▶ _TASK INSTRUCTIONS_:
Answer with a single number, the count of lines in the material below that contain the word "will".
★ ★ ★
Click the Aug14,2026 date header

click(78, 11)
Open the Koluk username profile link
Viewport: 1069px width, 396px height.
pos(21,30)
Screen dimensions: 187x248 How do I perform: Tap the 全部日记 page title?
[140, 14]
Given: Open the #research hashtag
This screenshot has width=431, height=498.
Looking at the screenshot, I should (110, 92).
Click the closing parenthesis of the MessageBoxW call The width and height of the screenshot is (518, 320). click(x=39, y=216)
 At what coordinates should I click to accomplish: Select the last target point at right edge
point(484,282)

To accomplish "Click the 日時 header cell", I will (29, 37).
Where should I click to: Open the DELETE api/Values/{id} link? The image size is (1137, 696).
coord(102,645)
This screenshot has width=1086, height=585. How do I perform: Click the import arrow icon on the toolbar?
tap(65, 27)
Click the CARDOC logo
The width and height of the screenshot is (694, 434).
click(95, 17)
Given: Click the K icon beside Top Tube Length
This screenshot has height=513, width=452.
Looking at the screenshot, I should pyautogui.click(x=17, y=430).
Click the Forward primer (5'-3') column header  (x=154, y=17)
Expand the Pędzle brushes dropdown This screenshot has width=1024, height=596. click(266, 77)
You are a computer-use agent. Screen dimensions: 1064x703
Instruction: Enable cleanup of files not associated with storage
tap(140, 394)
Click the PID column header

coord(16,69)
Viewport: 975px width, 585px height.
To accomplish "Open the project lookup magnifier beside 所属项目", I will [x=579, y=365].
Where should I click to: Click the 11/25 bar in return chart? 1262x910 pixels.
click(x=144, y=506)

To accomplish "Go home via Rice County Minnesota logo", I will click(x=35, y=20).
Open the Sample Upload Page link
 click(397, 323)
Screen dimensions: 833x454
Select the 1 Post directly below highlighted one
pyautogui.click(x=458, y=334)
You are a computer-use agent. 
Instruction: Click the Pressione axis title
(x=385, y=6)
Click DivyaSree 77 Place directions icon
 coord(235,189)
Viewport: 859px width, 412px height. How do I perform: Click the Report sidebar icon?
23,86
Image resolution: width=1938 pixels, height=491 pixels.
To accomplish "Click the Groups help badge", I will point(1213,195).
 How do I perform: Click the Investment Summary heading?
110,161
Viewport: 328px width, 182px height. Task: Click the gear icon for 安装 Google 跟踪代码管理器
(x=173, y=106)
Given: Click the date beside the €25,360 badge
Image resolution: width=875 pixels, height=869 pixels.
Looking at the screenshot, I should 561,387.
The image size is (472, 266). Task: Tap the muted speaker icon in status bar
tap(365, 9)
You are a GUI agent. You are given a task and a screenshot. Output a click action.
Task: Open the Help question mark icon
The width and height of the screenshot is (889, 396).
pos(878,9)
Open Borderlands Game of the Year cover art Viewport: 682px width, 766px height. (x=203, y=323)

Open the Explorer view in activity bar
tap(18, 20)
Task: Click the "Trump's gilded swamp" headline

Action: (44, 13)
★ ★ ★
▶ _EXERCISE SOLUTION_:
4